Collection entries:
————————
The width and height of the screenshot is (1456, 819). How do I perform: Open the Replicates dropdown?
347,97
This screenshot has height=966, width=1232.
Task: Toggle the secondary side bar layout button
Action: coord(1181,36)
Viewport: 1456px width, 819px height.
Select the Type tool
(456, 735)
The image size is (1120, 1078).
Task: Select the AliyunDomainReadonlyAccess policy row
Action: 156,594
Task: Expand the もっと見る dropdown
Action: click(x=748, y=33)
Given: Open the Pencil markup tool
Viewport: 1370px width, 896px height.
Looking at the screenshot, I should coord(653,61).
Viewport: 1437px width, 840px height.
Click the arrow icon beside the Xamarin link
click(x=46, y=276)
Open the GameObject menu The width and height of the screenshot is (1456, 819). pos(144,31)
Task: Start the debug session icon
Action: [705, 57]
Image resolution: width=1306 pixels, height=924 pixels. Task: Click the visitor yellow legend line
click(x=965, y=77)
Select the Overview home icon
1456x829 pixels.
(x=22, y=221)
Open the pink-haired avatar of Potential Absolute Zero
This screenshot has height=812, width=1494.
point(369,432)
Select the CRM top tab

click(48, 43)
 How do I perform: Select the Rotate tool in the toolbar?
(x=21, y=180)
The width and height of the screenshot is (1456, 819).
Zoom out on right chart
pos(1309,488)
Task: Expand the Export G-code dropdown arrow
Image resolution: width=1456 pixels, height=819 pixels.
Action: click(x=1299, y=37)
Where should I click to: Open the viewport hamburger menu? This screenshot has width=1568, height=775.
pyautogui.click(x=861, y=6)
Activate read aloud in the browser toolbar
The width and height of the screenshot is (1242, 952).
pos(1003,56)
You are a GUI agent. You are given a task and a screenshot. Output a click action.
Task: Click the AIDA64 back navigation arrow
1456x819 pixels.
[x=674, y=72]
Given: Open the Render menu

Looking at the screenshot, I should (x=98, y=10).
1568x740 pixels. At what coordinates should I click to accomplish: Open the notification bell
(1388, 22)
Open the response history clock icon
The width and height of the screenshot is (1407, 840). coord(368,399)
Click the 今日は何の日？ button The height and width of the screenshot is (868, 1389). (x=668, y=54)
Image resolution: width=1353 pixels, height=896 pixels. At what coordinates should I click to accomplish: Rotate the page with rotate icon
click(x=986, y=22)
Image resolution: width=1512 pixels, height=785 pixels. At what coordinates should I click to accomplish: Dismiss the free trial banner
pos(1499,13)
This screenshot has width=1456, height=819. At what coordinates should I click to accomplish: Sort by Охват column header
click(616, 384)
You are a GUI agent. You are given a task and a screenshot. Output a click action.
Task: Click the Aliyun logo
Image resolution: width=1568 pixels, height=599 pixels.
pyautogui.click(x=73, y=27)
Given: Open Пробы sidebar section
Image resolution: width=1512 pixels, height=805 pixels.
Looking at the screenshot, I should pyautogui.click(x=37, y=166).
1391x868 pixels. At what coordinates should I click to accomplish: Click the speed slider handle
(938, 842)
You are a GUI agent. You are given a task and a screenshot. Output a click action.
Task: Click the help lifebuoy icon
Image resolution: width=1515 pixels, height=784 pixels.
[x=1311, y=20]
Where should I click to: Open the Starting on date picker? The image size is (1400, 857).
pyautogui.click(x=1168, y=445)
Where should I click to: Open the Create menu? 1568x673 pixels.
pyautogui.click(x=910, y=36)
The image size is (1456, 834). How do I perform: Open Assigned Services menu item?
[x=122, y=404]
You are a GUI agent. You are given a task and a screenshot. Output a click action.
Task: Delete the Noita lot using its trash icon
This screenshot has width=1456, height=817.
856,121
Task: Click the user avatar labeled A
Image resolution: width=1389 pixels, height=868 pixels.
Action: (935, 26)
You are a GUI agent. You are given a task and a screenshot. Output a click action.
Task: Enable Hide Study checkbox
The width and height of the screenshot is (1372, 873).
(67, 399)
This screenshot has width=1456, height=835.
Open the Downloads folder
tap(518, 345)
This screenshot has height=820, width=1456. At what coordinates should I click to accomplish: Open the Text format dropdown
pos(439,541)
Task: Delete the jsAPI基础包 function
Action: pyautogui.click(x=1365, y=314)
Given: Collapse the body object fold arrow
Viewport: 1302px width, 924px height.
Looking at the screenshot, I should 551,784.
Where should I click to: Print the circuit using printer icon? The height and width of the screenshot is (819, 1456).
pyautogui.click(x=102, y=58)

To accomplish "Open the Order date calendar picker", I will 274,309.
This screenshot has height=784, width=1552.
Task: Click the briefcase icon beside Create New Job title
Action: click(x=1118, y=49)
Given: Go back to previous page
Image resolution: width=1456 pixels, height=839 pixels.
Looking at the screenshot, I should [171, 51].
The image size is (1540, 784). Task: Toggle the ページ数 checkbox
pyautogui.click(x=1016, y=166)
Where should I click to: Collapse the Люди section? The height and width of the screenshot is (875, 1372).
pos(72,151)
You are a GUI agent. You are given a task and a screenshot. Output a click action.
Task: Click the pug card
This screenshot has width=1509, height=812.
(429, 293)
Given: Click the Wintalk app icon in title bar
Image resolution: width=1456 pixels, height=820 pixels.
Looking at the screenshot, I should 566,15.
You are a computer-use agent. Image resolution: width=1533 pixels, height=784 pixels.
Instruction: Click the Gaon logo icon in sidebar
————————
YOUR TASK:
Nothing above should be left out; write out every record exactly.

ANSWER SPACE:
The width and height of the screenshot is (1456, 819). How do I perform: Open the Replicates dropdown?
347,97
This screenshot has height=966, width=1232.
Task: Toggle the secondary side bar layout button
Action: coord(1181,36)
Viewport: 1456px width, 819px height.
Select the Type tool
(456, 735)
The image size is (1120, 1078).
Task: Select the AliyunDomainReadonlyAccess policy row
Action: 156,594
Task: Expand the もっと見る dropdown
Action: click(x=748, y=33)
Given: Open the Pencil markup tool
Viewport: 1370px width, 896px height.
Looking at the screenshot, I should coord(653,61).
Viewport: 1437px width, 840px height.
Click the arrow icon beside the Xamarin link
click(x=46, y=276)
Open the GameObject menu The width and height of the screenshot is (1456, 819). pos(144,31)
Task: Start the debug session icon
Action: [705, 57]
Image resolution: width=1306 pixels, height=924 pixels. Task: Click the visitor yellow legend line
click(x=965, y=77)
Select the Overview home icon
1456x829 pixels.
(x=22, y=221)
Open the pink-haired avatar of Potential Absolute Zero
This screenshot has height=812, width=1494.
point(369,432)
Select the CRM top tab

click(48, 43)
 How do I perform: Select the Rotate tool in the toolbar?
(x=21, y=180)
The width and height of the screenshot is (1456, 819).
Zoom out on right chart
pos(1309,488)
Task: Expand the Export G-code dropdown arrow
Image resolution: width=1456 pixels, height=819 pixels.
Action: click(x=1299, y=37)
Where should I click to: Open the viewport hamburger menu? This screenshot has width=1568, height=775.
pyautogui.click(x=861, y=6)
Activate read aloud in the browser toolbar
The width and height of the screenshot is (1242, 952).
pos(1003,56)
You are a GUI agent. You are given a task and a screenshot. Output a click action.
Task: Click the AIDA64 back navigation arrow
1456x819 pixels.
[x=674, y=72]
Given: Open the Render menu

Looking at the screenshot, I should (x=98, y=10).
1568x740 pixels. At what coordinates should I click to accomplish: Open the notification bell
(1388, 22)
Open the response history clock icon
The width and height of the screenshot is (1407, 840). coord(368,399)
Click the 今日は何の日？ button The height and width of the screenshot is (868, 1389). (x=668, y=54)
Image resolution: width=1353 pixels, height=896 pixels. At what coordinates should I click to accomplish: Rotate the page with rotate icon
click(x=986, y=22)
Image resolution: width=1512 pixels, height=785 pixels. At what coordinates should I click to accomplish: Dismiss the free trial banner
pos(1499,13)
This screenshot has width=1456, height=819. At what coordinates should I click to accomplish: Sort by Охват column header
click(616, 384)
You are a GUI agent. You are given a task and a screenshot. Output a click action.
Task: Click the Aliyun logo
Image resolution: width=1568 pixels, height=599 pixels.
pyautogui.click(x=73, y=27)
Given: Open Пробы sidebar section
Image resolution: width=1512 pixels, height=805 pixels.
Looking at the screenshot, I should pyautogui.click(x=37, y=166).
1391x868 pixels. At what coordinates should I click to accomplish: Click the speed slider handle
(938, 842)
You are a GUI agent. You are given a task and a screenshot. Output a click action.
Task: Click the help lifebuoy icon
Image resolution: width=1515 pixels, height=784 pixels.
[x=1311, y=20]
Where should I click to: Open the Starting on date picker? The image size is (1400, 857).
pyautogui.click(x=1168, y=445)
Where should I click to: Open the Create menu? 1568x673 pixels.
pyautogui.click(x=910, y=36)
The image size is (1456, 834). How do I perform: Open Assigned Services menu item?
[x=122, y=404]
You are a GUI agent. You are given a task and a screenshot. Output a click action.
Task: Delete the Noita lot using its trash icon
This screenshot has width=1456, height=817.
856,121
Task: Click the user avatar labeled A
Image resolution: width=1389 pixels, height=868 pixels.
Action: (935, 26)
You are a GUI agent. You are given a task and a screenshot. Output a click action.
Task: Enable Hide Study checkbox
The width and height of the screenshot is (1372, 873).
(67, 399)
This screenshot has width=1456, height=835.
Open the Downloads folder
tap(518, 345)
This screenshot has height=820, width=1456. At what coordinates should I click to accomplish: Open the Text format dropdown
pos(439,541)
Task: Delete the jsAPI基础包 function
Action: pyautogui.click(x=1365, y=314)
Given: Collapse the body object fold arrow
Viewport: 1302px width, 924px height.
Looking at the screenshot, I should 551,784.
Where should I click to: Print the circuit using printer icon? The height and width of the screenshot is (819, 1456).
pyautogui.click(x=102, y=58)

To accomplish "Open the Order date calendar picker", I will 274,309.
This screenshot has height=784, width=1552.
Task: Click the briefcase icon beside Create New Job title
Action: click(x=1118, y=49)
Given: Go back to previous page
Image resolution: width=1456 pixels, height=839 pixels.
Looking at the screenshot, I should [171, 51].
The image size is (1540, 784). Task: Toggle the ページ数 checkbox
pyautogui.click(x=1016, y=166)
Where should I click to: Collapse the Люди section? The height and width of the screenshot is (875, 1372).
pos(72,151)
You are a GUI agent. You are given a task and a screenshot. Output a click action.
Task: Click the pug card
This screenshot has width=1509, height=812.
(429, 293)
Given: Click the Wintalk app icon in title bar
Image resolution: width=1456 pixels, height=820 pixels.
Looking at the screenshot, I should 566,15.
You are a computer-use agent. Image resolution: width=1533 pixels, height=784 pixels.
Instruction: Click the Gaon logo icon in sidebar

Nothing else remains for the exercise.